# [To do]
Set down exactly the stretch of lines below that opens at the line containing "Maximize the redmine1 window" and continues through the last line of the entries, and nothing else.

[Stored data entries]
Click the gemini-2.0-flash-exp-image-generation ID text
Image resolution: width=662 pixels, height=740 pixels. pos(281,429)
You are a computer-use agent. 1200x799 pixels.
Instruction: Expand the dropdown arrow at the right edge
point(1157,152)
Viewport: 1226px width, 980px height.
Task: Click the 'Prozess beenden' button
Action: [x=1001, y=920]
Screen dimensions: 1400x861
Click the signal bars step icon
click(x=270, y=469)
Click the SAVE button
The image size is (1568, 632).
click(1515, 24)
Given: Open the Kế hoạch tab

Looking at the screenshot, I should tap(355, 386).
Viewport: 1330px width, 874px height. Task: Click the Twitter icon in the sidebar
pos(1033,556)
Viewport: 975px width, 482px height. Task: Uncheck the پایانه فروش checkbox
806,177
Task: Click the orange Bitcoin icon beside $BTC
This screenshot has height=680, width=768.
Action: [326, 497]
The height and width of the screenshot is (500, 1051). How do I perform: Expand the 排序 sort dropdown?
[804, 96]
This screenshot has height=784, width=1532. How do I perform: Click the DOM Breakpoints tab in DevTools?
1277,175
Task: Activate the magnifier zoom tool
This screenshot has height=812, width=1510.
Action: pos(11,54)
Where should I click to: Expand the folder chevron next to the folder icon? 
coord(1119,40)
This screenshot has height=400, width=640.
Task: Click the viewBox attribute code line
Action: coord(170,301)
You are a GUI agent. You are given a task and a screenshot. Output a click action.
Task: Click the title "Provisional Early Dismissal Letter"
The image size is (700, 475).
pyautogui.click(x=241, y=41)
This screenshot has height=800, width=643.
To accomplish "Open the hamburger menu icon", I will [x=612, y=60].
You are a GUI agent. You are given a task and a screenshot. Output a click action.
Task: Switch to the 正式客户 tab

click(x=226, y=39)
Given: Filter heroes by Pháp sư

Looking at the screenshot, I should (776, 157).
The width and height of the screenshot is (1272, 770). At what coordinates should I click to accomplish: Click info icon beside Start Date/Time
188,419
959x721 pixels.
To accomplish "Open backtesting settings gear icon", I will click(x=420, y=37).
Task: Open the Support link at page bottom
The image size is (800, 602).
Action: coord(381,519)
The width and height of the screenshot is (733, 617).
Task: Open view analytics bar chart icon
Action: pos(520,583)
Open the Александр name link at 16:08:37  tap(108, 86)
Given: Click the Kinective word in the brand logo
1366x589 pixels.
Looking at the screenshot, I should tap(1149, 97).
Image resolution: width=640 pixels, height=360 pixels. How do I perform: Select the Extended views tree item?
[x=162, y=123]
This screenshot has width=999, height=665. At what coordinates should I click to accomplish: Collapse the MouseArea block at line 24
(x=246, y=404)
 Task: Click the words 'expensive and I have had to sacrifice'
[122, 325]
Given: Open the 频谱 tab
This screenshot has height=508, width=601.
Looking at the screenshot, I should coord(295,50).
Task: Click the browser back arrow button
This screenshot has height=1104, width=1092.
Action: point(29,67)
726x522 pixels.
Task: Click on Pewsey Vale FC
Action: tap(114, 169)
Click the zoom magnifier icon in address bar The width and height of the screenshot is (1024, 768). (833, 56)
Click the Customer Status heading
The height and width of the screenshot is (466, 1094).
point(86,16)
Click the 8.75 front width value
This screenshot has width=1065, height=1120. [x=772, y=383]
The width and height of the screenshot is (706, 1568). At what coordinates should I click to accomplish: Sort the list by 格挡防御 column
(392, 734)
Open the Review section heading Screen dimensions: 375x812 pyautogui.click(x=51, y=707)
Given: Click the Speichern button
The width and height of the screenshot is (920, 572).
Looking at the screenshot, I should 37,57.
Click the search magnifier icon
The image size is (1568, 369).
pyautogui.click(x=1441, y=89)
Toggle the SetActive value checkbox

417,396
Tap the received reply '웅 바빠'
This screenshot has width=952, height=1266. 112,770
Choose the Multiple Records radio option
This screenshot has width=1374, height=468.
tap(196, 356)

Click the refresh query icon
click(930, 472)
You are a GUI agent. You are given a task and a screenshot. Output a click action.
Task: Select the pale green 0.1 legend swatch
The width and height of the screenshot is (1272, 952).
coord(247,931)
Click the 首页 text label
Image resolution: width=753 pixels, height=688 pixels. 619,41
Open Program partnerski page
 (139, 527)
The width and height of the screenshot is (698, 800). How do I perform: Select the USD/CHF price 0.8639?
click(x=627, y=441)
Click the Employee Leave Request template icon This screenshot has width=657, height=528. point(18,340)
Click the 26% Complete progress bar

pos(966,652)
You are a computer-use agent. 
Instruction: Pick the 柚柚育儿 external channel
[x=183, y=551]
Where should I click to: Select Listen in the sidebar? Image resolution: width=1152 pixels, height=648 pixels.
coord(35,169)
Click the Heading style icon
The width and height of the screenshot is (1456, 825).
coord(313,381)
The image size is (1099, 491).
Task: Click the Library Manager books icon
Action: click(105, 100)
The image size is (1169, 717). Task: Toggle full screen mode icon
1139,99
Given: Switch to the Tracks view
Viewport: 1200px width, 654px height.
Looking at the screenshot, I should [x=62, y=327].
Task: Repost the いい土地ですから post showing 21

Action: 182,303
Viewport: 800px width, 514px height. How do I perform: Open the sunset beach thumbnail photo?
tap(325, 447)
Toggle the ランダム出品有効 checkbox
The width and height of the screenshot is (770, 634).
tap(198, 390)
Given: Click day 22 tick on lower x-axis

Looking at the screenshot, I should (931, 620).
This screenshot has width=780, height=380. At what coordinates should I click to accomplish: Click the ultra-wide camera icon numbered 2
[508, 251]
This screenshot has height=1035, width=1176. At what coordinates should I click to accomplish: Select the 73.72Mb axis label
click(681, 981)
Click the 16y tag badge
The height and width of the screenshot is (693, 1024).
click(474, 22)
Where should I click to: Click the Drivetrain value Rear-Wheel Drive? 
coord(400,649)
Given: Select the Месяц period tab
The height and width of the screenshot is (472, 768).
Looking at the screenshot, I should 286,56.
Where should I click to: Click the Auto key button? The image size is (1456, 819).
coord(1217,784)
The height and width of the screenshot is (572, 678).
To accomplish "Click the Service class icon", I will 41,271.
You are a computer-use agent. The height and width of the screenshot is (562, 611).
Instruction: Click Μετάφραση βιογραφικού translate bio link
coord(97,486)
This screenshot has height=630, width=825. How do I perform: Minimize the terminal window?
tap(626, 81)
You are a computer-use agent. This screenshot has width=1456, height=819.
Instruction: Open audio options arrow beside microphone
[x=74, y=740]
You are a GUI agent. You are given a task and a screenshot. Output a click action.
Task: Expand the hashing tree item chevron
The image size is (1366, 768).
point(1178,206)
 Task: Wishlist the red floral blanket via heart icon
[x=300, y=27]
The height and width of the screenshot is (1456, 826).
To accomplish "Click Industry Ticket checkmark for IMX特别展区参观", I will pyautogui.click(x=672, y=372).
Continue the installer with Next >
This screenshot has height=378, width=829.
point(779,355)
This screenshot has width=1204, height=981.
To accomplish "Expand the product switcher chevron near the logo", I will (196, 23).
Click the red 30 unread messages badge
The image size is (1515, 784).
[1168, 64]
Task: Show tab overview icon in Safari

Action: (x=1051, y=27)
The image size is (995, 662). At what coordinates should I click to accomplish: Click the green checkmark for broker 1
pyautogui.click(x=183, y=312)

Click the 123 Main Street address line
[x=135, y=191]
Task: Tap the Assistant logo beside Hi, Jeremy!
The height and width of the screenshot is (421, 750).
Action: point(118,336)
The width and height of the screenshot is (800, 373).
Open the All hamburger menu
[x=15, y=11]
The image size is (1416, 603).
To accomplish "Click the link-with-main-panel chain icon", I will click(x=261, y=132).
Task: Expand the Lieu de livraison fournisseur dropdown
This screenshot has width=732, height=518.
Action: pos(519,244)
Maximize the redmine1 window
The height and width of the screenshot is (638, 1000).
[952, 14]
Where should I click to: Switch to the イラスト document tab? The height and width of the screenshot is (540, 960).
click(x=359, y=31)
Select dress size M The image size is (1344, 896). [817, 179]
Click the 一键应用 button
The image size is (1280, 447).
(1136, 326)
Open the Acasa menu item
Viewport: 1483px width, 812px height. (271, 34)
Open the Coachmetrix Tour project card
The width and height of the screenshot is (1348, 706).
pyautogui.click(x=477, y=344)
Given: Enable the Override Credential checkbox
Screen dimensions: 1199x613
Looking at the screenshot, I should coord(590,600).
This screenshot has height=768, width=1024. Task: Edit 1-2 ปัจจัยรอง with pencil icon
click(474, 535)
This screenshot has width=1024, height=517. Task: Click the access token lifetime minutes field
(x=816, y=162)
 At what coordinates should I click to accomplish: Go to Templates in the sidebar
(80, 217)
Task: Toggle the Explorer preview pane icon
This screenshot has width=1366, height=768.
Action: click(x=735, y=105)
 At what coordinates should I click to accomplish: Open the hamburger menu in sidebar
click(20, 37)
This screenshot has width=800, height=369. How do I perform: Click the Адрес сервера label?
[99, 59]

# [Exercise output]
Maximize the redmine1 window
The height and width of the screenshot is (638, 1000).
[952, 14]
Where should I click to: Switch to the イラスト document tab? The height and width of the screenshot is (540, 960).
click(x=359, y=31)
Select dress size M The image size is (1344, 896). [817, 179]
Click the 一键应用 button
The image size is (1280, 447).
(1136, 326)
Open the Acasa menu item
Viewport: 1483px width, 812px height. (271, 34)
Open the Coachmetrix Tour project card
The width and height of the screenshot is (1348, 706).
pyautogui.click(x=477, y=344)
Given: Enable the Override Credential checkbox
Screen dimensions: 1199x613
Looking at the screenshot, I should coord(590,600).
This screenshot has height=768, width=1024. Task: Edit 1-2 ปัจจัยรอง with pencil icon
click(474, 535)
This screenshot has width=1024, height=517. Task: Click the access token lifetime minutes field
(x=816, y=162)
 At what coordinates should I click to accomplish: Go to Templates in the sidebar
(80, 217)
Task: Toggle the Explorer preview pane icon
This screenshot has width=1366, height=768.
Action: click(x=735, y=105)
 At what coordinates should I click to accomplish: Open the hamburger menu in sidebar
click(20, 37)
This screenshot has width=800, height=369. How do I perform: Click the Адрес сервера label?
[99, 59]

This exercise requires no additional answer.